Benjamin Thomas Wolf, a former FBI agent and current adjunct professor at Chicago’s Roosevelt University, is hoping to become Illinois’ first “Cannabis Congressman.”
The Wicker Park resident and co-owner of Logan Square’s Park and Field restaurant reignited Illinois’ marijuana legalization efforts this week by literally lighting a joint in a 5th Congressional District campaign ad released Monday. The photograph shows the former fed in front of an American flag painting with thick marijuana smoke wafting in front of his even thicker black framed glasses.
The provocative pro-pot political ad comes from the same district that saw incumbent Rep. Mike Quigly, D-Ill., introduce a gimmicky “COVFEFE ACT” in 2017 simply to mock President Donald Trump.
Wolf, 42, who moved to Chicago five years ago, is hoping his progressive political stances on marijuana and gun reform will connect with the predominantly young and liberal area of Chicago’s North and Northwest 5th District neighborhoods, including O’Hare Airport and suburbs like Oak Brook.
He’ll face off against Democratic incumbent U.S. Rep. Mike Quigley, as fellow primary challengers Sameena Mustafa and Steven J. Schwartzberg both look to motivate Bernie Sanders voters or other progressive liberals to the polls on March 20. Wolf said Chicago is the perfect city for an inspirational progressive relaunch in the wake of the national Republican victories during 2016.

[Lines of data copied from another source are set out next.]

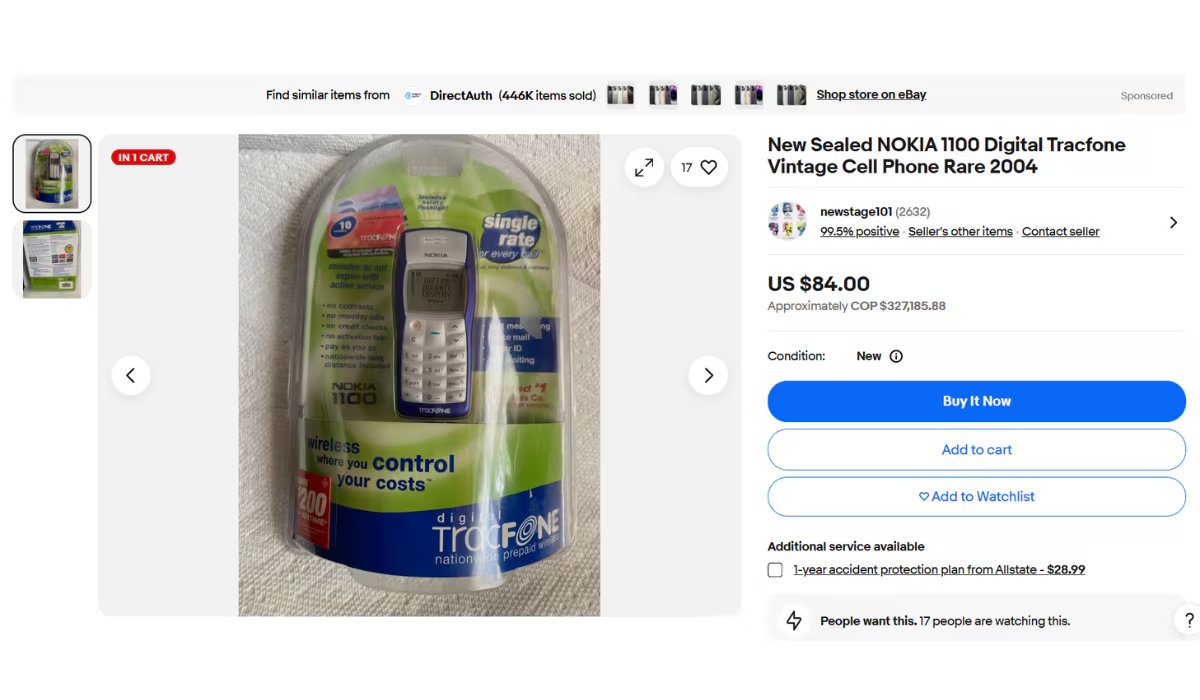1200x700 pixels.
Task: Click the 99.5% positive feedback link
Action: [x=859, y=231]
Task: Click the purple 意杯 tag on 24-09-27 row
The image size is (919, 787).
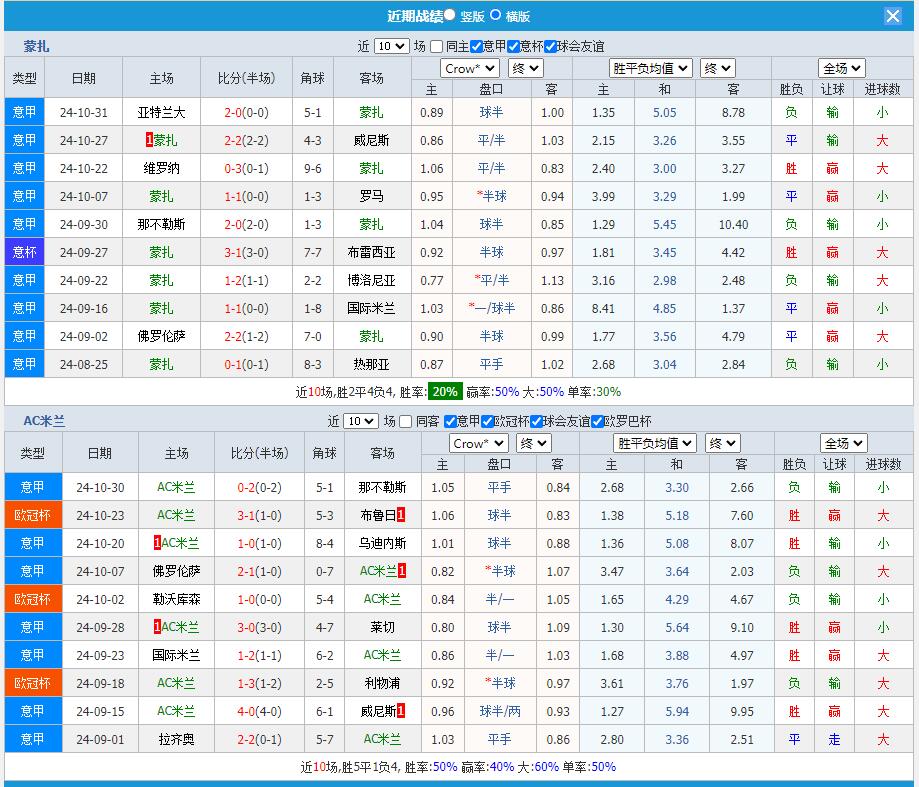Action: tap(24, 253)
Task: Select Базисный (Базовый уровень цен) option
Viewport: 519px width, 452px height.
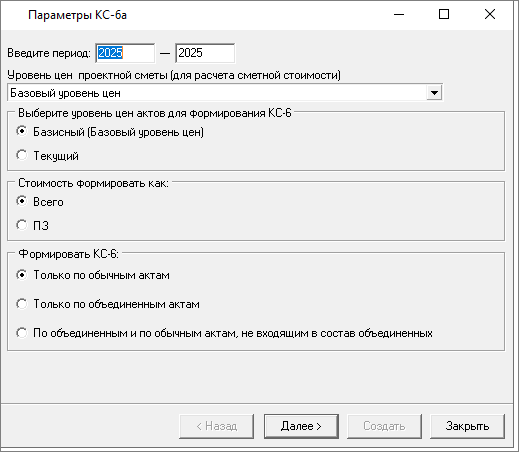Action: point(110,132)
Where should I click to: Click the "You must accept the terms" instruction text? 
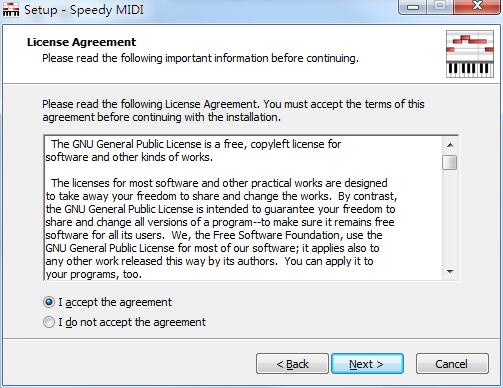(344, 104)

“Not only is Illinois perfect right now but this district is one of the youngest and most progressive in the country…[the district] really went for Bernie and the average age is 33 years old,” Wolf told Newsweek. “If young people vote they can have anything they want, they just need to believe.”
Wolf’s “Cannabis Candidate” ad was preceded by a February 19 campaign video he released showing him holding an AR-15 and explaining the functions of the assault weapon. Wolf served as an FBI agent from 1999 to 2003 after graduating from Kent State University in Ohio. In 2003, he began work with the U.S. State Department, first in counterintelligence and later with the National Security division.
Wolf’s two-decade career as an armed federal agent who couldn’t use drugs provides quite the dichotomy against that of a weed-smoking gun reformer in Chicago.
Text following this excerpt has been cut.